Although President Obama will not get a chance to see Nelson Mandela on his trip to South Africa, he is using his historic visit to pay tribute to the man he calls a hero to the world and will meet today with the Mandela family.
At a joint press conference with South African President Jacob Zuma this morning, President Obama spoke extensively about Mandela's legacy.
"Our thoughts and those of Americans and people all around the world are with Nelson Mandela and his family and all of South Africans," Obama said. "The struggle here for freedom, Madiba's moral courage, this country's historic transition to a free nation has been a personal inspiration to me, an inspiration to the world, and it continues to be."
Obama's two-day visit to South Africa -- and his entire week-long visit to the continent -- has been dominated by the Mandela vigil, giving Obama to speak about what Mandela means to Africa and the rest of the world.
"The outpouring of love that we've seen in recent days shows that the triumph of Mandela and this nation speaks to something very deep in the human spirit," Obama said. "That's what Mandela represents, that's what South Africa can represent to the world and what brought me back here."
Later, when asked about his policy toward Africa, Obama again returned to Mandela.
"Mandela shows what was possible when a priority is placed on human dignity, respect for law, that all people are treated equally," Obama said.

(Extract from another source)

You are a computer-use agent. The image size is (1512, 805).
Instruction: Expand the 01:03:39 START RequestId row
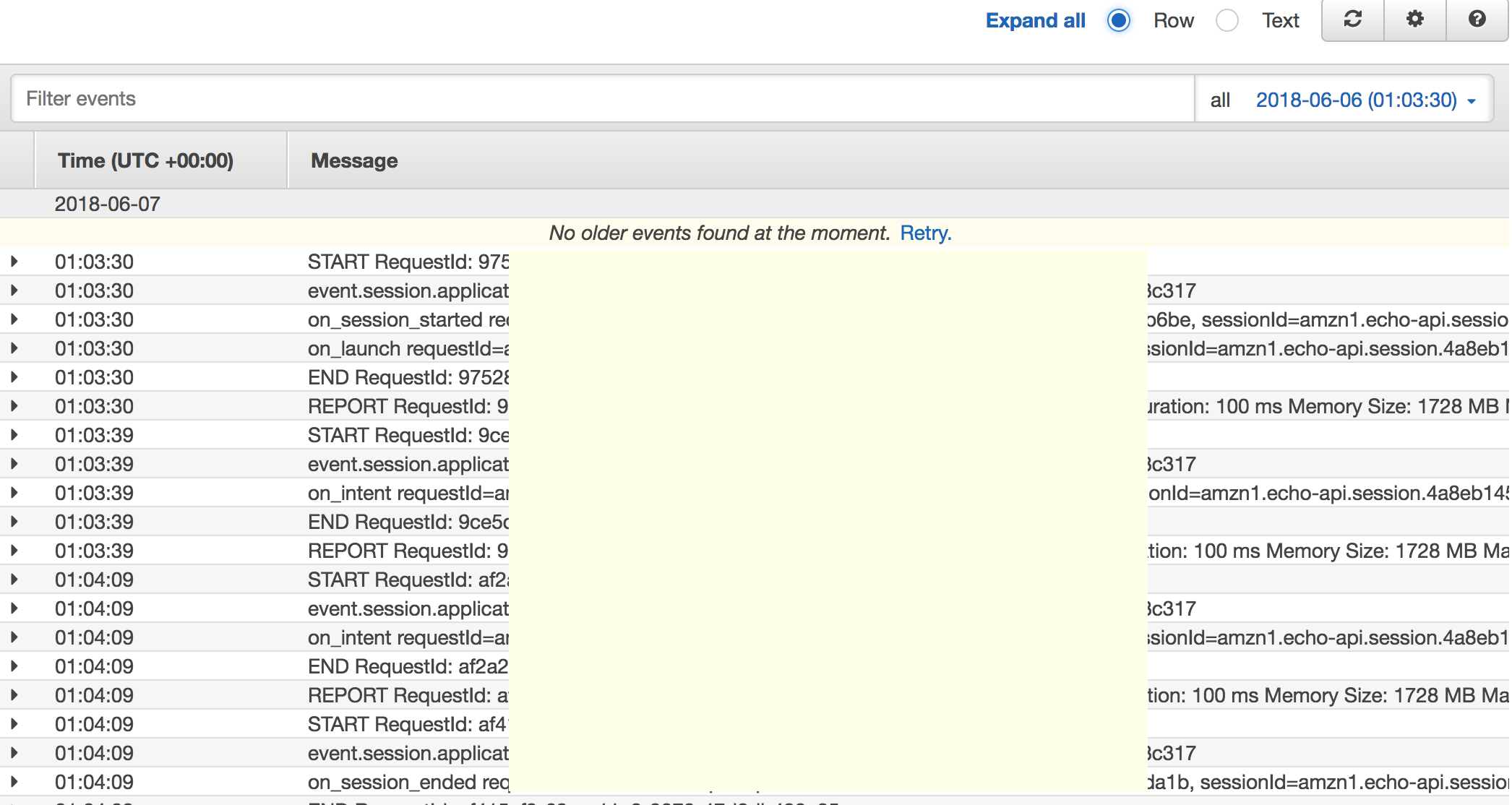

"And what Nelson Mandela also stood for is that the well-being of the country is more important than the interests of any one person," Obama continued. "George Washington is admired because after two terms he said enough, I'm going back to being a citizen. There were no term limits, but he said I'm a citizen. I served my time. And it's time for the next person, because that's what democracy is about. And Mandela similarly was able to recognize that, despite how revered he was, that part of this transition process was greater than one person."
At the joint press conference, President Zuma offered an update on Mandela's health -- saying there has been no change in his health but that he hopes he will be able to leave the hospital soon.
"The position of former president Mandela, he remains critical but stable," Zuma said. "Nothing has changed so far. We are hoping that he is going to improve. With all the prayers and good wishes that have been made, everyone is wishing Mandela well. The doctors who are tending to him are doing everything -- these are excellent doctors. We hope that very soon, he will be out of hospital."
Visiting with Mandela's Family
Obama will not visit the hospital to meet Mandela "out of deference to Nelson Mandela's peace and comfort and the family's wishes, [the president and first lady] will not be visiting the hospital," the White House said.
The president and first lady will, however, meet privately with members of the Mandela family "to offer their thoughts and prayers at this difficult time."
Obama spent about 25 minutes meeting with the Mandela family at the Nelson Mandela Center of Memory in Johannesburg.
He also spoke, via telephone, with Mandela's wife Graca Machel, who is with her husband at the hospital.